= 本文 =
細胞診 臨床検査

【基本を押さえる】壊死の定義と種類 問題解説 総論-19【第52回 細胞検査士認定試験 一次筆記試験】(2020.7.12追記)

こんばんは、オダシ(@OdaCM_T)です。

普段は大学病院の臨床検査技師、医療系大学院生(D1)をしながら、医療系トピックや臨床検査、病理・細胞診、研究について書いています。

この記事を書いているの私は、養成課程在籍時に 細胞検査士認定試験を、一回でパスしました。

その後、大学院に進学し、 後輩たちの研究や学習のバックアップを行っています。

学生たちから、こんな要望がありました。

一次試験の対策を始めたのですが、この知識で十分なのか分からないので解説してほしい。
男子学生
男子学生

というものです。

 

前の問題はこちら(2019年度 第52回 総論-18.梗塞について誤っている組み合わせはどれですか)

 

次の問題はこちら(2019年度 第52回 総論-20.中間径フィラメントに分類されないものはどれですか)(2020.7.12追記)

 

オダシ
オダシ
さっそく解説していきます

 

問題 総論-19【第52回細胞検査士認定試験 一次試験筆記】

オダシ
オダシ
問題文を見ていきましょう

19.誤っている組み合わせはどれですか

1.凝固壊死 ― 心筋梗塞

2.乾酪壊死 ― サルコイドーシス

3.融解壊死 ― 脳梗塞

4.脂肪壊死 ― 急性膵炎

5.出血性壊死 ― 肺梗塞  

 

解答は2です。  

 

壊死に関連する問題は例年出題されるため、

しっかりと押さえておきましょう。

本問のポイント

この問題のポイントは「壊死の種類の把握」です。

オダシ
オダシ
壊死に関連した問題は過去十年間でも複数回出題されています。出題される知識は限られるので、整理しておいて損はないでしょう

 

壊死の定義と種類

壊死とは、

自己融解によって生物の組織の一部分が死んでいく様子

と定義され、  

前問で扱った梗塞は、

壊死の中でも特に、

血流の減少、途絶によるものを指す。

= 課題文 =
上の本文の「こんばんは、オダシ(@OdaCM_T)です。」から「その後、大学院に進学し、 後輩たちの研究や学習のバックアップを行っています。」までを、両端の語句も含めて一字も変えずに返してください。

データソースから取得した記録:
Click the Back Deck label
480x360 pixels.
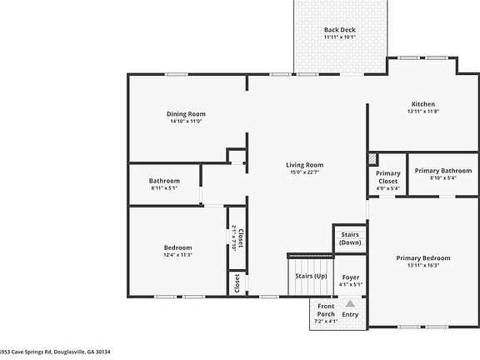[x=339, y=30]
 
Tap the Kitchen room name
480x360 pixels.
[x=422, y=103]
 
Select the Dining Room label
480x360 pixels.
[x=186, y=114]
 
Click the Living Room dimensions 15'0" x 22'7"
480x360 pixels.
[x=306, y=172]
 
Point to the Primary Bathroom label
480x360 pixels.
[x=437, y=170]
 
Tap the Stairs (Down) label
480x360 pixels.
[x=350, y=238]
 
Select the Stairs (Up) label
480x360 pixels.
[x=310, y=276]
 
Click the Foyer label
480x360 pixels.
[x=351, y=277]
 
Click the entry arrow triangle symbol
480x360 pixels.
[x=351, y=305]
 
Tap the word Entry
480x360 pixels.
[x=351, y=314]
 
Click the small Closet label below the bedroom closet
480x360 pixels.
[x=237, y=282]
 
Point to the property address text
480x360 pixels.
[x=55, y=352]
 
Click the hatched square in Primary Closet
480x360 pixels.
[x=372, y=159]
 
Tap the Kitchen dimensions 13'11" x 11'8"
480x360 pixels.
[x=422, y=111]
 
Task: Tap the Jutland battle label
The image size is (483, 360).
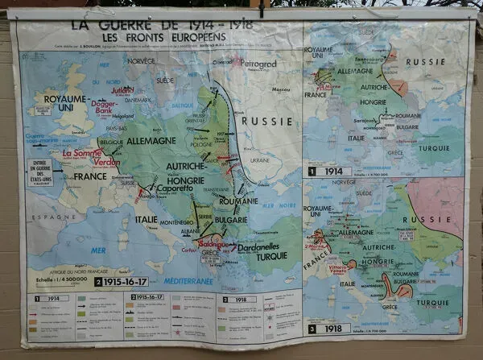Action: tap(122, 90)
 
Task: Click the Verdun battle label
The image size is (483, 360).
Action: tap(105, 162)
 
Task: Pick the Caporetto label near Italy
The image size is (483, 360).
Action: tap(174, 189)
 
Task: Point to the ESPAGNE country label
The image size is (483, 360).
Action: tap(50, 217)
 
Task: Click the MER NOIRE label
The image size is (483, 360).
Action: tap(278, 205)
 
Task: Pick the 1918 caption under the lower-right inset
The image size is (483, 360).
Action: tap(331, 329)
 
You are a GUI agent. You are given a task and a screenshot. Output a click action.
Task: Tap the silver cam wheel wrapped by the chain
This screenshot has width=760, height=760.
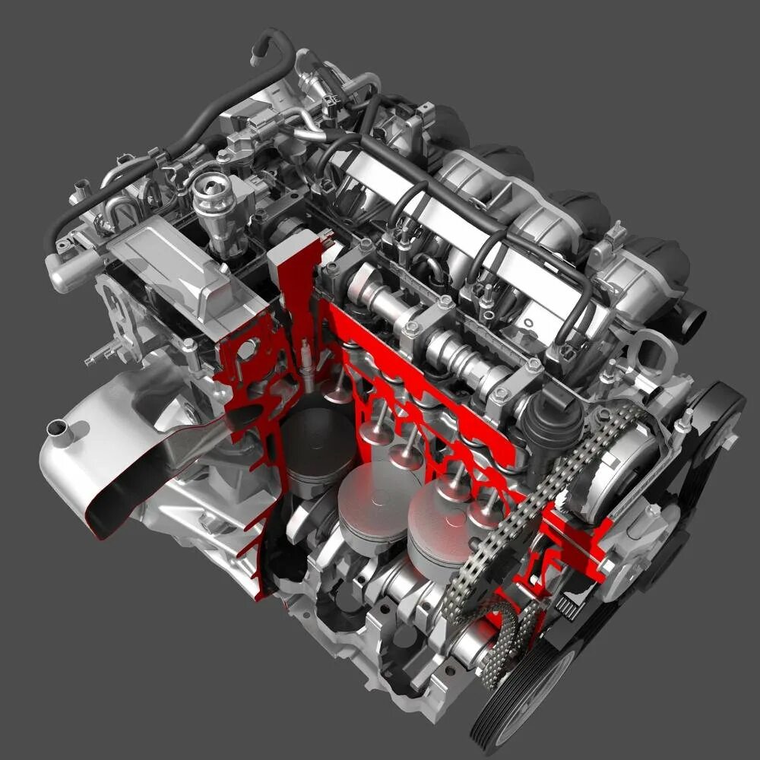(x=608, y=456)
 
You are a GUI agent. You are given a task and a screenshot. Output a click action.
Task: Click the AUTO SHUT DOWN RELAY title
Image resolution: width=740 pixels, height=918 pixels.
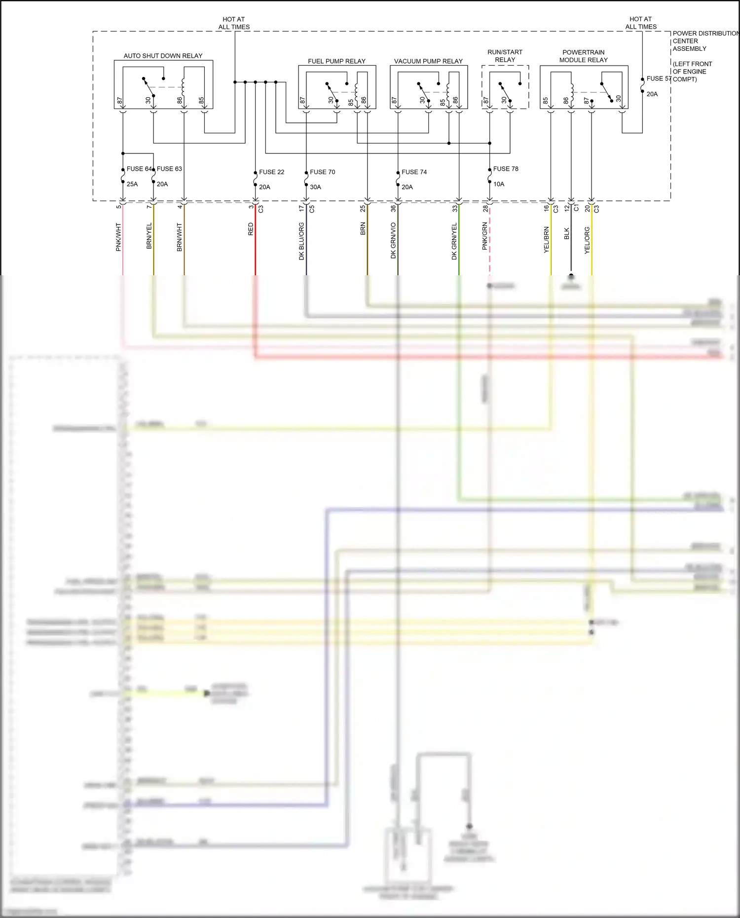coord(163,56)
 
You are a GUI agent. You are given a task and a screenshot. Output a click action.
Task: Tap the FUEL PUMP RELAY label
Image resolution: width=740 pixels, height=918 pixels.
coord(336,61)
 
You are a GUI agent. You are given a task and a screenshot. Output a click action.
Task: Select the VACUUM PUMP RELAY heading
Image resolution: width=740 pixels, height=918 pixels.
coord(428,61)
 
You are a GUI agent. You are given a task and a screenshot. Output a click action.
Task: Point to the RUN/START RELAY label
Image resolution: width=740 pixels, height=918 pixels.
coord(505,56)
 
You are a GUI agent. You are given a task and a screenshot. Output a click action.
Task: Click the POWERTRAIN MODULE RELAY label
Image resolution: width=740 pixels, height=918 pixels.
coord(583,56)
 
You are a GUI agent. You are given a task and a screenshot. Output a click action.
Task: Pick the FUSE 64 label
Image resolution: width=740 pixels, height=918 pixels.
coord(139,169)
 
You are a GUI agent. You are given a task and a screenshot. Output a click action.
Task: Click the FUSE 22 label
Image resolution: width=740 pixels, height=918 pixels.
coord(271,172)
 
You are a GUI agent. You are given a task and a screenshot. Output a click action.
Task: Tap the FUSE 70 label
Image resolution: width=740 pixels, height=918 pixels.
coord(322,172)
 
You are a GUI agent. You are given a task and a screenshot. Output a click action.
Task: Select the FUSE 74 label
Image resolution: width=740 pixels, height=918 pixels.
coord(414,172)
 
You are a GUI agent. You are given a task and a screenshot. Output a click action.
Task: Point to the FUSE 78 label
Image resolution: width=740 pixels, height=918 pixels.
coord(506,169)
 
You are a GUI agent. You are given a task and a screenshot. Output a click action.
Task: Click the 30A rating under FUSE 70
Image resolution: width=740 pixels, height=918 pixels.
coord(315,187)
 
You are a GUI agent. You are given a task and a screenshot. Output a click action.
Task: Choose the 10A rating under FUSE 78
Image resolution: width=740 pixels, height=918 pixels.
coord(499,184)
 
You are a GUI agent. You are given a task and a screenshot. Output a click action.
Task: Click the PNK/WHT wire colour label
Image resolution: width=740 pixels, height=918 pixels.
coord(118,237)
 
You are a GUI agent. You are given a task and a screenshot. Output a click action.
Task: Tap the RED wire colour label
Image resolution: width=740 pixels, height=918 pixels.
coord(251,229)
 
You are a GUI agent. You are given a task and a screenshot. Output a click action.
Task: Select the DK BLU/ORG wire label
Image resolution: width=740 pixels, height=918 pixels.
coord(301,241)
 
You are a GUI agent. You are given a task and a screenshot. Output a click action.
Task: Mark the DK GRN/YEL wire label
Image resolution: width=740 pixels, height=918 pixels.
coord(454,241)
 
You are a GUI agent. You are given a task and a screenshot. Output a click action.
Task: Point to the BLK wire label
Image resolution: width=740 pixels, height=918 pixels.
coord(566,233)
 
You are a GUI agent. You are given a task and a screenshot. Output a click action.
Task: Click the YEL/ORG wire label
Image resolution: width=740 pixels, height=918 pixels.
coord(587,240)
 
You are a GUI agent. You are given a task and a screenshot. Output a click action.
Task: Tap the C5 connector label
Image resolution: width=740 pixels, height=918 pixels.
coord(312,209)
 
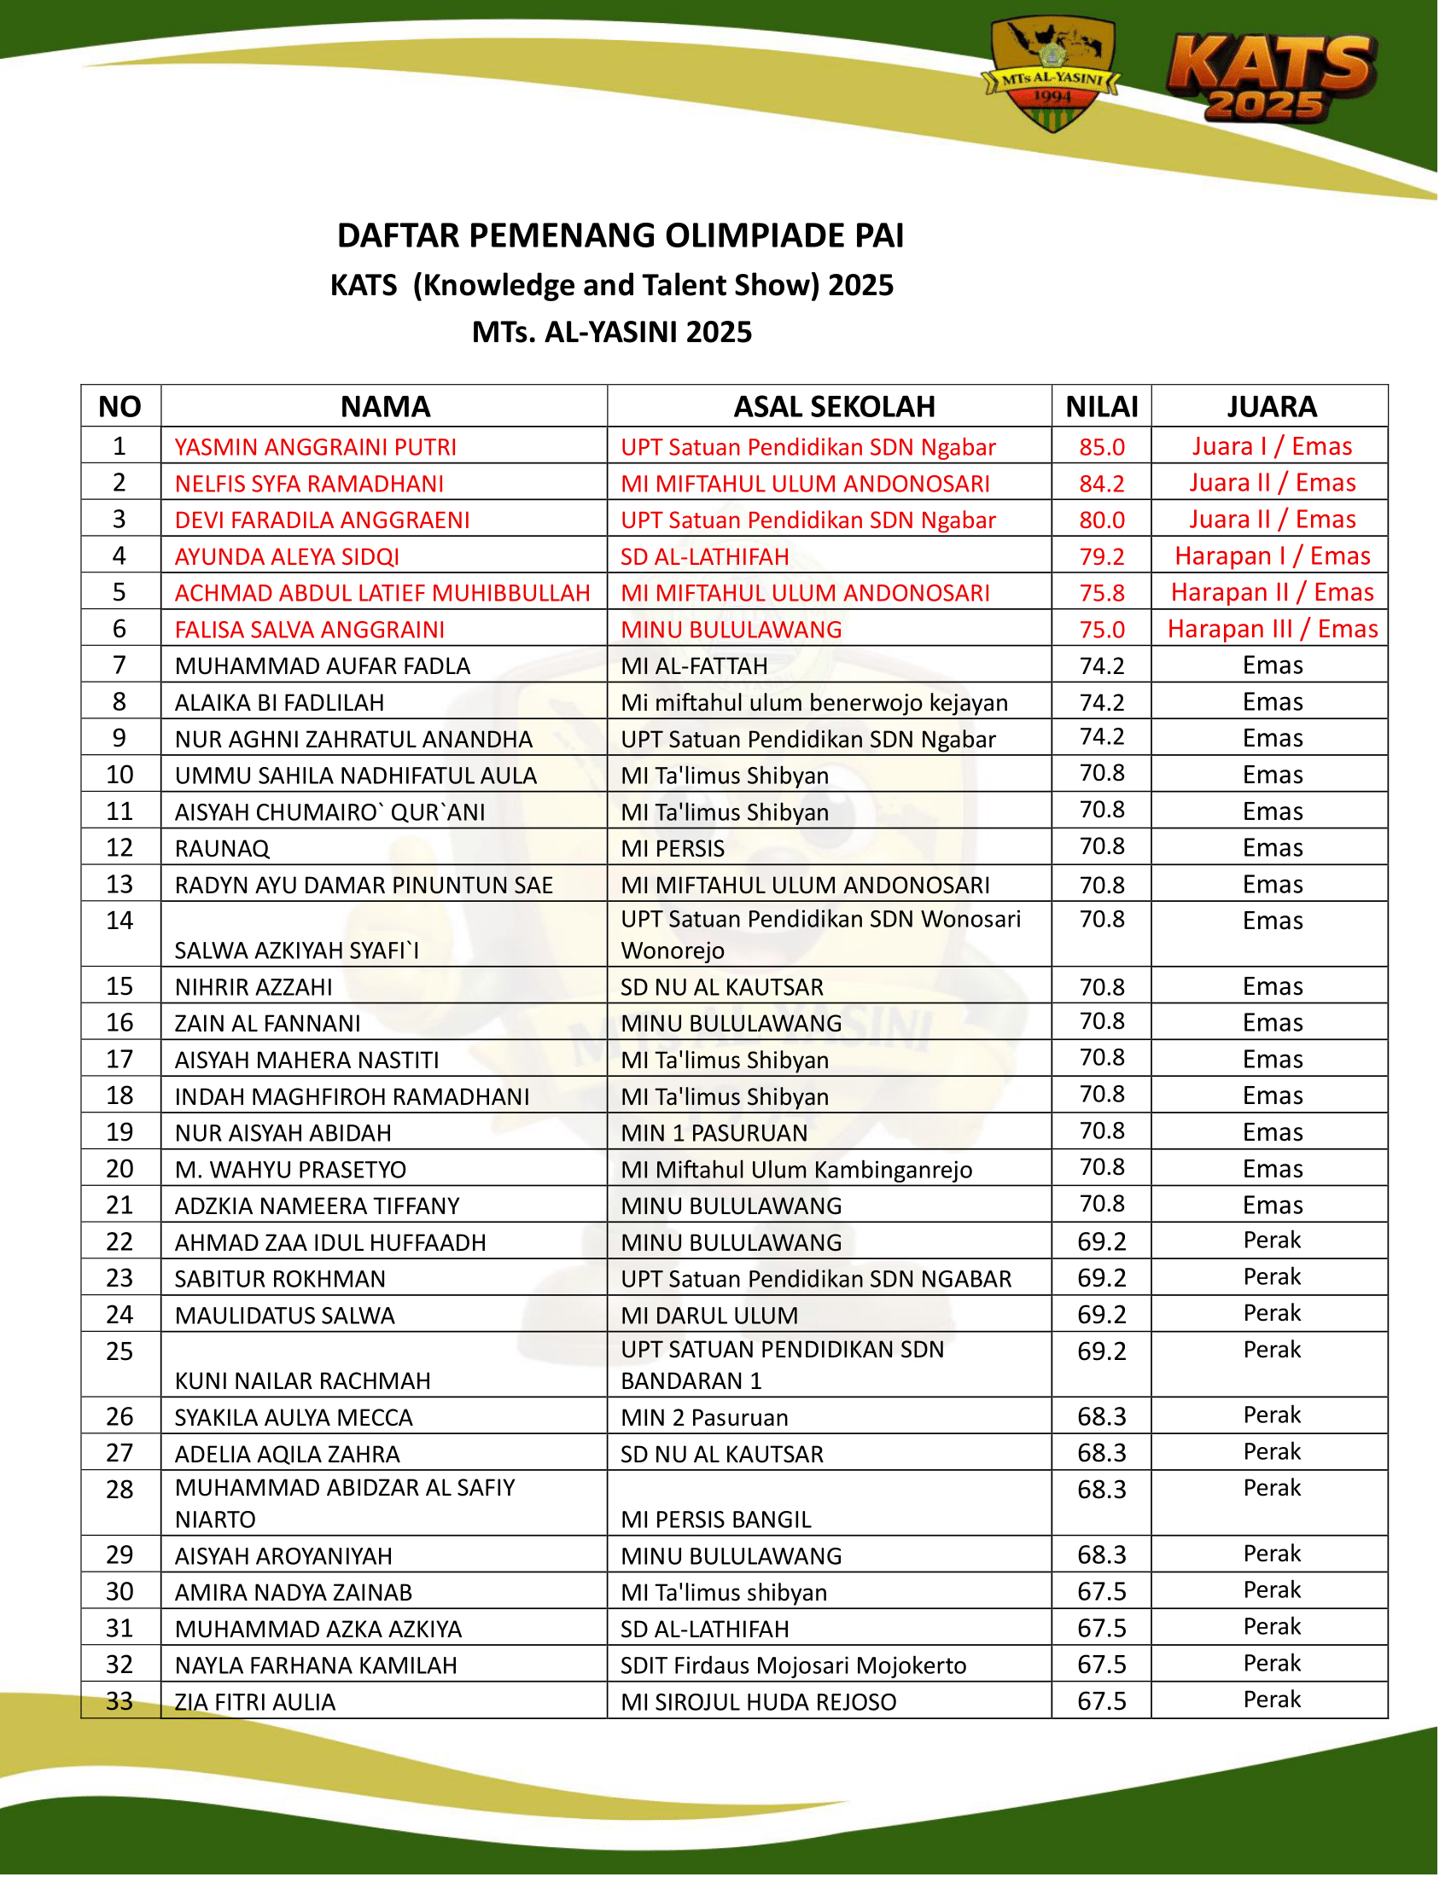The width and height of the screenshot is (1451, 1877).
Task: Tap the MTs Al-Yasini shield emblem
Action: tap(1052, 75)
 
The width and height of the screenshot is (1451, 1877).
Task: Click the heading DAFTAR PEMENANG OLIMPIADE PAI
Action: tap(620, 235)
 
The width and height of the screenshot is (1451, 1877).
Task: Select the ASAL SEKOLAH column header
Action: tap(833, 406)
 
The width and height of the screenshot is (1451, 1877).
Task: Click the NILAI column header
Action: tap(1101, 406)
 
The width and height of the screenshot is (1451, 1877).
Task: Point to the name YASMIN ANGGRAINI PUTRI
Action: tap(316, 447)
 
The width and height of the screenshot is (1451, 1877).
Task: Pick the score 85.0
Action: tap(1101, 447)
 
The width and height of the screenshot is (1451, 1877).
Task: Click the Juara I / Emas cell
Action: tap(1272, 446)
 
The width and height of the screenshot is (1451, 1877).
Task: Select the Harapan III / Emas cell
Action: tap(1272, 629)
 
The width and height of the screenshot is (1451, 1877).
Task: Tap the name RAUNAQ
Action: tap(222, 849)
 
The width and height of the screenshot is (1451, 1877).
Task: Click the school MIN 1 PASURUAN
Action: tap(714, 1133)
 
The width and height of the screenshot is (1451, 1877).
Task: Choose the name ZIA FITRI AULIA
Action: tap(254, 1702)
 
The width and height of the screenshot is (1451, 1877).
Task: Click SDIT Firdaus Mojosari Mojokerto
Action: tap(793, 1665)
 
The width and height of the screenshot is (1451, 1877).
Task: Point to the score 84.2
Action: tap(1101, 484)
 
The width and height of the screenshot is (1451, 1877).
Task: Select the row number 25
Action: tap(119, 1352)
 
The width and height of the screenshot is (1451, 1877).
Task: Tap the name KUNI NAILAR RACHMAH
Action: tap(303, 1381)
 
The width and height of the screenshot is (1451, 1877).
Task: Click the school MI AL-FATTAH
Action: tap(694, 666)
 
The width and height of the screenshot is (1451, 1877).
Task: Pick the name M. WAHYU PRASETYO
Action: tap(290, 1170)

= 解答 =
こんばんは、オダシ(@OdaCM_T)です。

普段は大学病院の臨床検査技師、医療系大学院生(D1)をしながら、医療系トピックや臨床検査、病理・細胞診、研究について書いています。

この記事を書いているの私は、養成課程在籍時に 細胞検査士認定試験を、一回でパスしました。

その後、大学院に進学し、 後輩たちの研究や学習のバックアップを行っています。